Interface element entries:
** begin **

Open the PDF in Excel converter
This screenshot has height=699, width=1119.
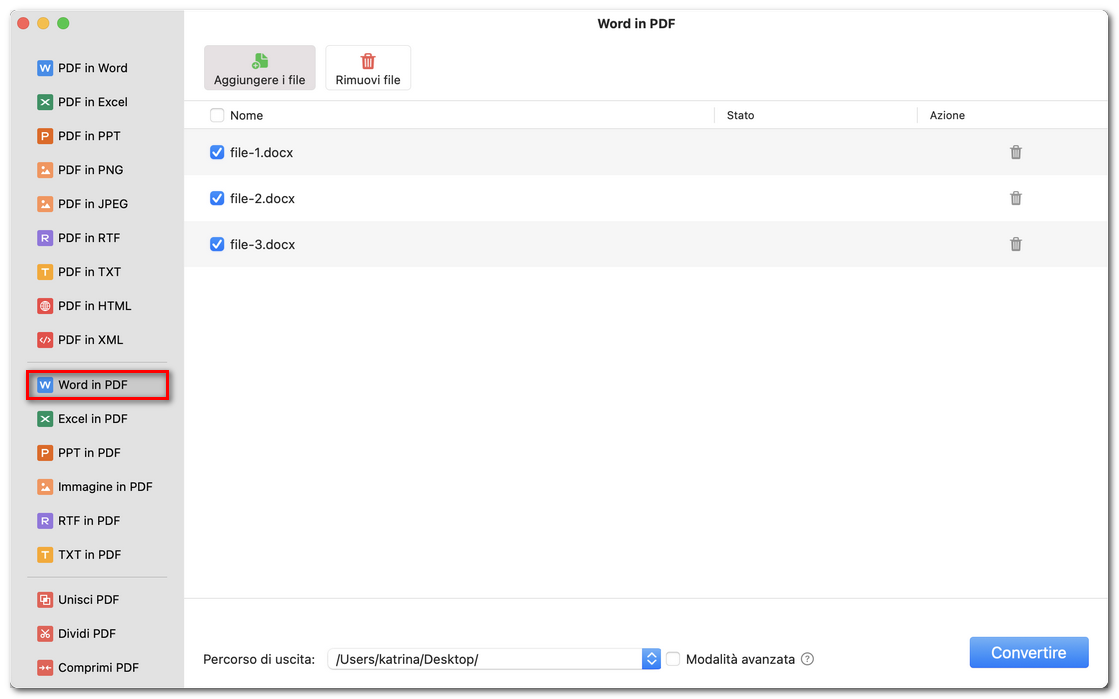[93, 101]
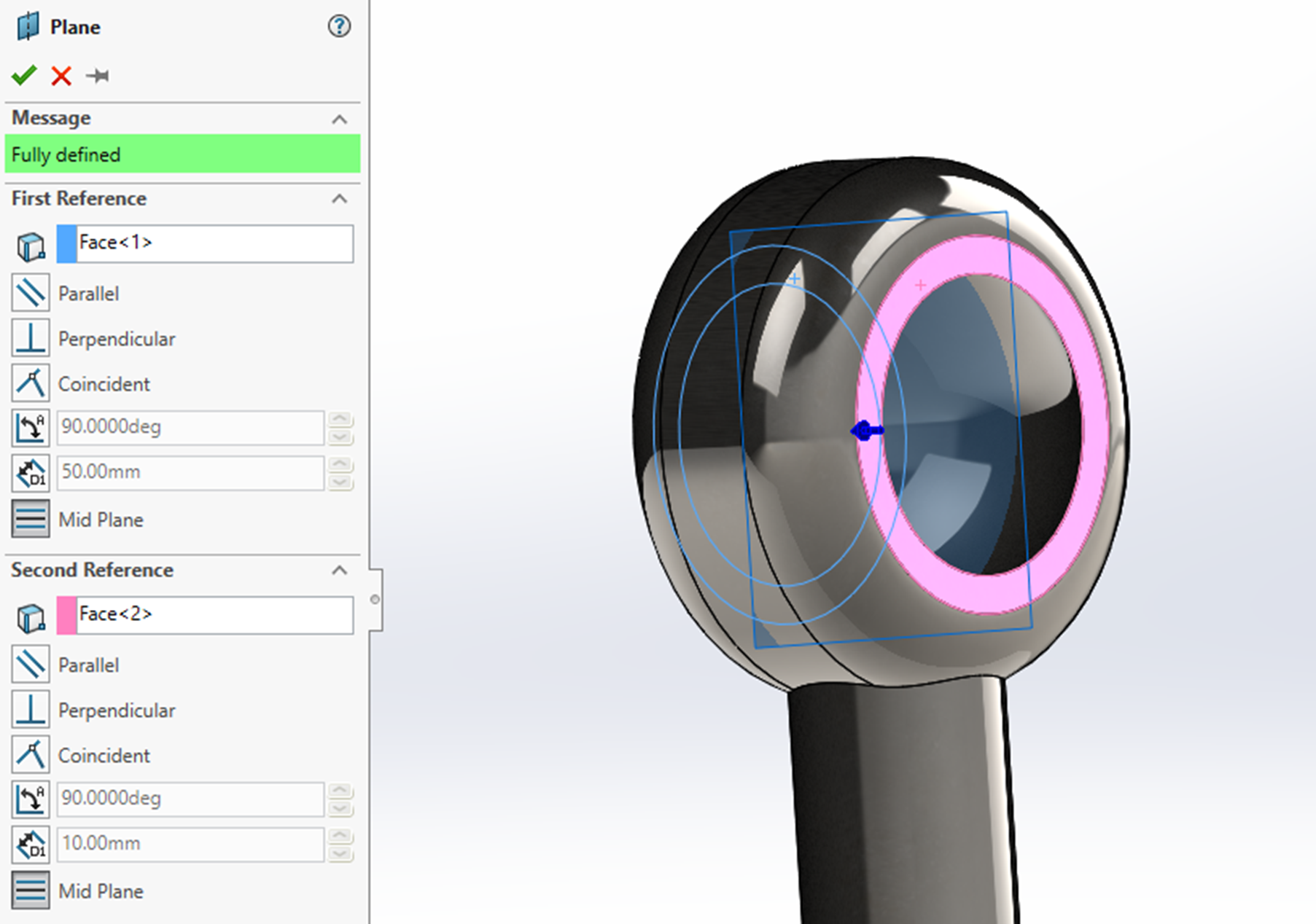Screen dimensions: 1316x924
Task: Select the Parallel constraint under First Reference
Action: pos(31,292)
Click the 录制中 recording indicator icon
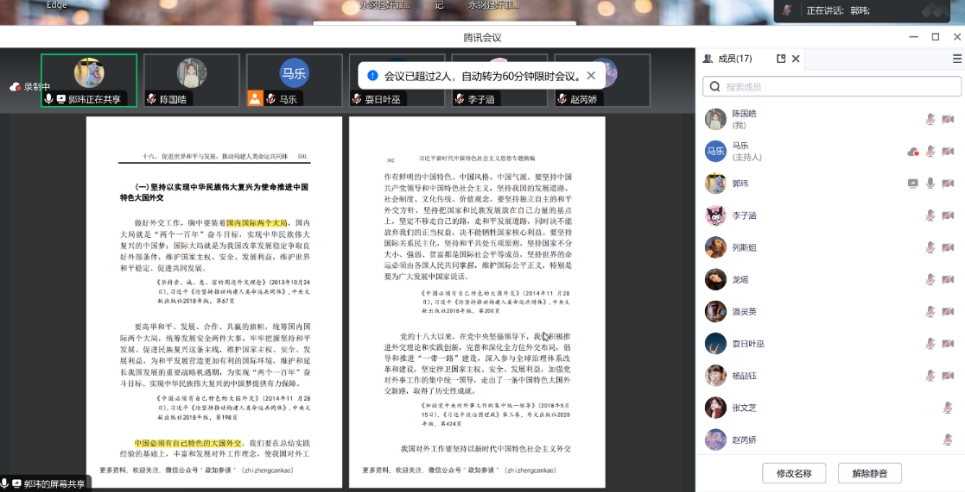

** end **

# PROBLEM:
Put every line of the entries above into a Markdown table with the columns "Row" and "Line," numbering the rows and skipping blank lines. Leave the pictures out of the table.

# ANSWER:
| Row | Line |
|---|---|
| 1 | Open the PDF in Excel converter |
| 2 | This screenshot has height=699, width=1119. |
| 3 | [93, 101] |
| 4 | Screen dimensions: 1316x924 |
| 5 | Task: Select the Parallel constraint under First Reference |
| 6 | Action: pos(31,292) |
| 7 | Click the 录制中 recording indicator icon |